The next operation was milling the back of the housing. The part was flipped in the vise, the 3 "-dia. shell mill removed excess material, and a ½ "-dia. carbide endmill roughed and finished the details. The sharp edges of a lug created in the operation then were rounded with a radius mill.
Next, the housing was moved to a Eurotech turning center for turning, facing and boring. With the 2.100 "-dia. boss clamped in the chuck, the (now) single 1.850 "-dia. boss on the other end of the part was turned to a 1.765 " diameter for a length of 1.653 ", using a DNMG 431 insert run at 700 rpm and 0.008 ipr. The same tool then faced the remaining stub of the boss removed earlier. Farrington said the part’s eccentric shape posed no problem in the lathe. “It was a pretty good size diameter to hold on to and we didn’t spin it at very high rpm.” A NTF2R threading insert then cut an M45×1.5 thread at the end of the boss.
Next, a 15⁄16 "-dia. drill, applied at 400 rpm and 0.010 ipr with a 0.250 " peck cycle, drilled the boss to a depth of 9.665 ". A 1 "-dia. KMT boring bar run at 500 rpm and 0.007 ipr finished the bore to a diameter of 1.37 ", ±0.002 ".
The part then was turned end to end in the lathe and chucked on the 1.850 "-dia. boss, gripping behind the thread. A 13⁄16 "-dia. drill made a 2¼ "-deep hole in the 2.100 "-dia. boss at 500 rpm and 0.005 ipr, employing a 0.250 " peck. Then a 5⁄8 "-dia. boring bar created a chamfer and a counterbore in the hole’s front end and behind that cut a bearing diameter of 1.0004 ", ±0.0004 ".
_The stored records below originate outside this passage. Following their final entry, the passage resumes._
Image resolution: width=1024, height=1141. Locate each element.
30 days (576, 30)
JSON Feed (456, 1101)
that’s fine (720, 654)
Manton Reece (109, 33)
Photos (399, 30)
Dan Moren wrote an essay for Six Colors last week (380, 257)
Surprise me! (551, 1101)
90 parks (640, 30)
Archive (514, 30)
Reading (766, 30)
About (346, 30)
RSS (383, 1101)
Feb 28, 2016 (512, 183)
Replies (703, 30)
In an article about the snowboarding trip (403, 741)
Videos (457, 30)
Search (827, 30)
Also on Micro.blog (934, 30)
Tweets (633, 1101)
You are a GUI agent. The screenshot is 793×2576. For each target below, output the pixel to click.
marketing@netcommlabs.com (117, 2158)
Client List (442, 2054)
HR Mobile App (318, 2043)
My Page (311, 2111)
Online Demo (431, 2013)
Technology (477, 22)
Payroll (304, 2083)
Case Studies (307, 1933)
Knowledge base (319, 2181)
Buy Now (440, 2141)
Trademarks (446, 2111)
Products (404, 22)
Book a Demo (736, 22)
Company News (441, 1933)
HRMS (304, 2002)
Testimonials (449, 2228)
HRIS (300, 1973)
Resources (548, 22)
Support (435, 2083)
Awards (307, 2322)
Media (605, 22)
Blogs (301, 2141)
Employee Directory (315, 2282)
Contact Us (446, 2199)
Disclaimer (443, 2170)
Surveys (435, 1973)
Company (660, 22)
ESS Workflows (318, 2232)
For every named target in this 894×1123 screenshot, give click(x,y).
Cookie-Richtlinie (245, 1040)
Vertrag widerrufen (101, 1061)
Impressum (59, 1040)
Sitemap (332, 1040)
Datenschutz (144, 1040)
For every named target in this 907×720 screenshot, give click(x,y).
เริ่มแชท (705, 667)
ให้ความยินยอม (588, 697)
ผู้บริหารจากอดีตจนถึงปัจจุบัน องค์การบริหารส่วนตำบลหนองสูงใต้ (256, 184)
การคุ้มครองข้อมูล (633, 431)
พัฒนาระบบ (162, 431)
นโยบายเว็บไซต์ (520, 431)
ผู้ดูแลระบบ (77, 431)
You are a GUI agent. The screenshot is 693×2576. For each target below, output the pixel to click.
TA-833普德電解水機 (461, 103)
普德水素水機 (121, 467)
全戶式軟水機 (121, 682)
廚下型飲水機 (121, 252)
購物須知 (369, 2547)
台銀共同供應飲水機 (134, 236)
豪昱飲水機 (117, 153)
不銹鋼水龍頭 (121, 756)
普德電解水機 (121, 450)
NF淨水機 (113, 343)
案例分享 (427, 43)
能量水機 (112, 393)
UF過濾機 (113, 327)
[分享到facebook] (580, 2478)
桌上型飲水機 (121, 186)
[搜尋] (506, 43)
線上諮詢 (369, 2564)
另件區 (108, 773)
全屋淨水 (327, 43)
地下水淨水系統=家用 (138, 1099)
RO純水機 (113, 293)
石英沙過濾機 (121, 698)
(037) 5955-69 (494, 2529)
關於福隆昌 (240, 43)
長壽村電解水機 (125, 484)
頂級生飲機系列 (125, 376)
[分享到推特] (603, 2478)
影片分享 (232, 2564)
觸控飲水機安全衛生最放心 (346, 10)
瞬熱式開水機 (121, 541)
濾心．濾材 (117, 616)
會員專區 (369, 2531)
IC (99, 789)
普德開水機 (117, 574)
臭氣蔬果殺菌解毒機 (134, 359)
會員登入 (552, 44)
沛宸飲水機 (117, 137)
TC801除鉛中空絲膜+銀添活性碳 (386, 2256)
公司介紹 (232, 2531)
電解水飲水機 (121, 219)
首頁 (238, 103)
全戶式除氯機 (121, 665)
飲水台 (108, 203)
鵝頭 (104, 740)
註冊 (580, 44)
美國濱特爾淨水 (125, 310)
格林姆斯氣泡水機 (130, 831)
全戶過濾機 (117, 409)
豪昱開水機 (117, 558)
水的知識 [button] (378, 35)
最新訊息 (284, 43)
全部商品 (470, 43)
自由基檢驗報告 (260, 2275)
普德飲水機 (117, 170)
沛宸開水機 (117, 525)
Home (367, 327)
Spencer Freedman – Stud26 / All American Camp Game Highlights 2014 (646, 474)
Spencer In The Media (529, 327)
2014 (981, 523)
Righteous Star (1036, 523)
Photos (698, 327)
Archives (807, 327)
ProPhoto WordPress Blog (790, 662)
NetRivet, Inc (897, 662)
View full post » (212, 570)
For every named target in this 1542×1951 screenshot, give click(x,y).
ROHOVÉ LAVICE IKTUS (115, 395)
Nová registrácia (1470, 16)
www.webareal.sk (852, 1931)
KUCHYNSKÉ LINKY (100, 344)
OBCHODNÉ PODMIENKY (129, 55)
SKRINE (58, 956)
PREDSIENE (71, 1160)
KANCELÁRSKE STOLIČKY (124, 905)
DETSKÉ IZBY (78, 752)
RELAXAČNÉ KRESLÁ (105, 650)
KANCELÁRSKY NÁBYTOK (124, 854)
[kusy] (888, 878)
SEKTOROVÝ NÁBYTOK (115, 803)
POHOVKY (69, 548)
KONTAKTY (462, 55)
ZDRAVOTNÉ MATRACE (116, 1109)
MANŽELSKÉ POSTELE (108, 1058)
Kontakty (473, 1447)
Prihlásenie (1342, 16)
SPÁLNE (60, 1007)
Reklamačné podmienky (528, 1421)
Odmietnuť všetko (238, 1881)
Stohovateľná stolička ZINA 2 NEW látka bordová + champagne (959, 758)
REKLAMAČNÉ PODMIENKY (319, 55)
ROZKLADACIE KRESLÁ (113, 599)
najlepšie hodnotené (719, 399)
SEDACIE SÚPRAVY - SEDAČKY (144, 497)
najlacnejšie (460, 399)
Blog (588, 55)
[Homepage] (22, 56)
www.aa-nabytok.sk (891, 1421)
For the final operation, the housing was clamped horizontally in a Haas indexer mounted on the VMC’s table and again held on the 1.850 "-dia. boss. A ½ "-dia. carbide endmill, run at 2,000 rpm and 18 ipm, milled a series of lengthwise flats, positioned via the indexer at 10° intervals. Then, the same endmill circular interpolated two 0.775 "-dia., 0.354 "-deep counterbores in the end of the 2.100 "-dia. boss. After machining, the housing received a 0.005 "- to 0.010 "-thick blue anodized coating.
Total machining time for each part was about 90 minutes. Farrington termed this five-piece job a typical, small-volume prototype job, involving ongoing consultation with the customer’s engineers as the design evolved during the prototyping process.